Your assignment: Identify each line below containing the string "Task" and copy it.

Input:
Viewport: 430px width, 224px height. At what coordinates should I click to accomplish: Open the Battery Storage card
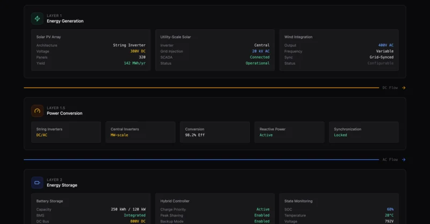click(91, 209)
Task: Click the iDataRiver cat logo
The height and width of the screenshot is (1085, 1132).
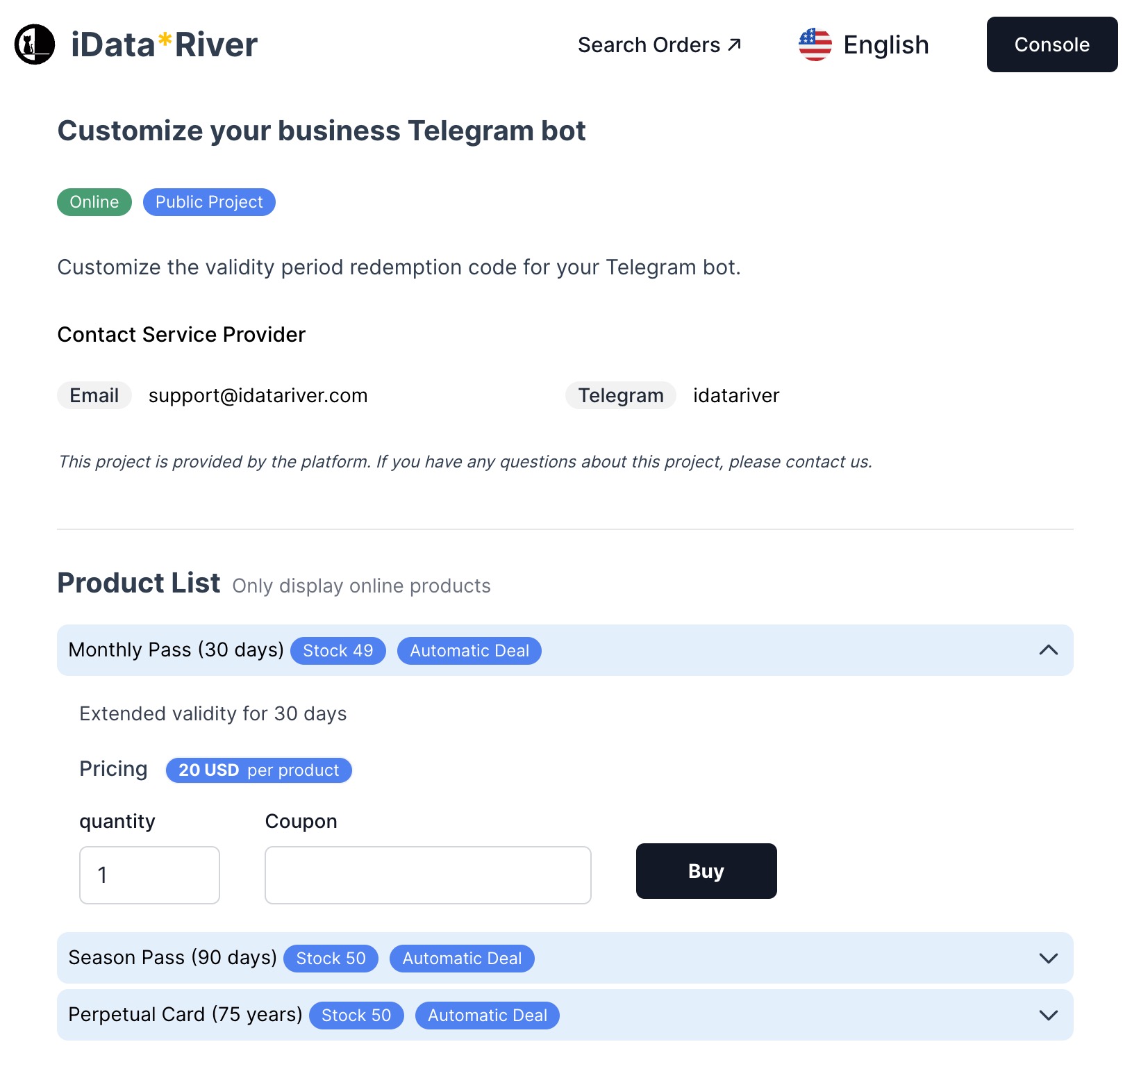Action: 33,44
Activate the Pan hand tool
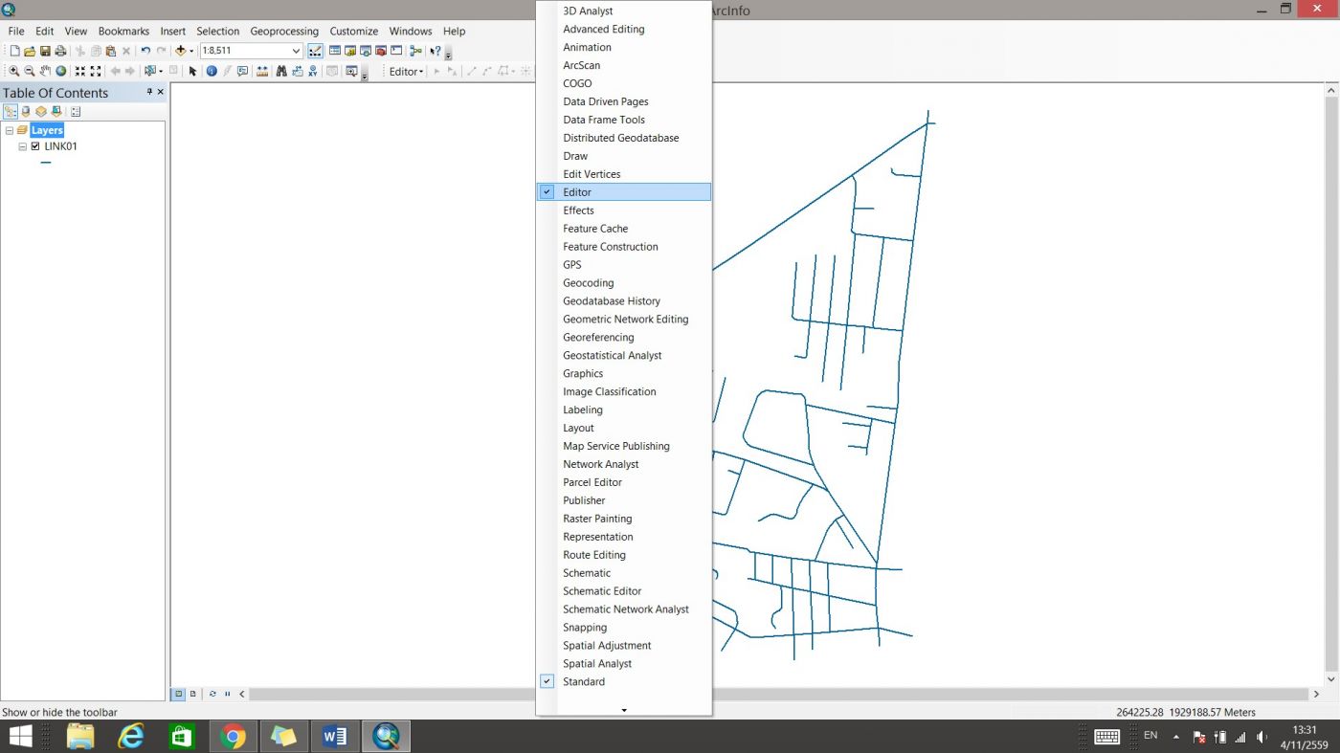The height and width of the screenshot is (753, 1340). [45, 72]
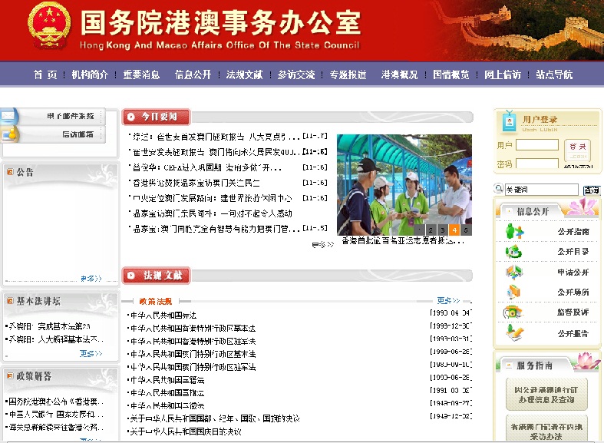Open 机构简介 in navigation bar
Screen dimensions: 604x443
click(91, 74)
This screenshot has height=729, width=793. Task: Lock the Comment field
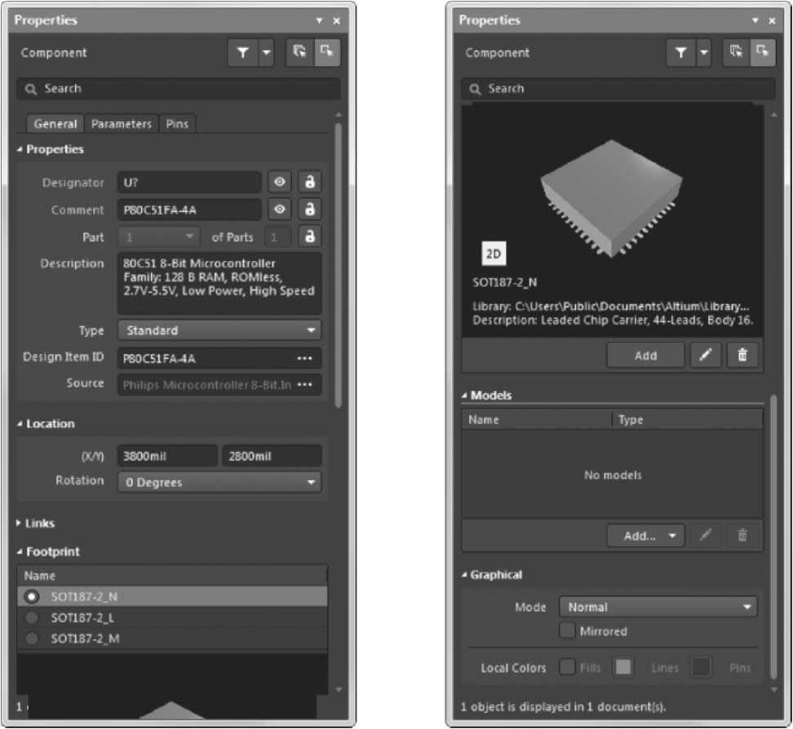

Solution for this problem:
Task: Click the iDataRiver cat logo
This screenshot has height=729, width=793. Task: Lock the Comment field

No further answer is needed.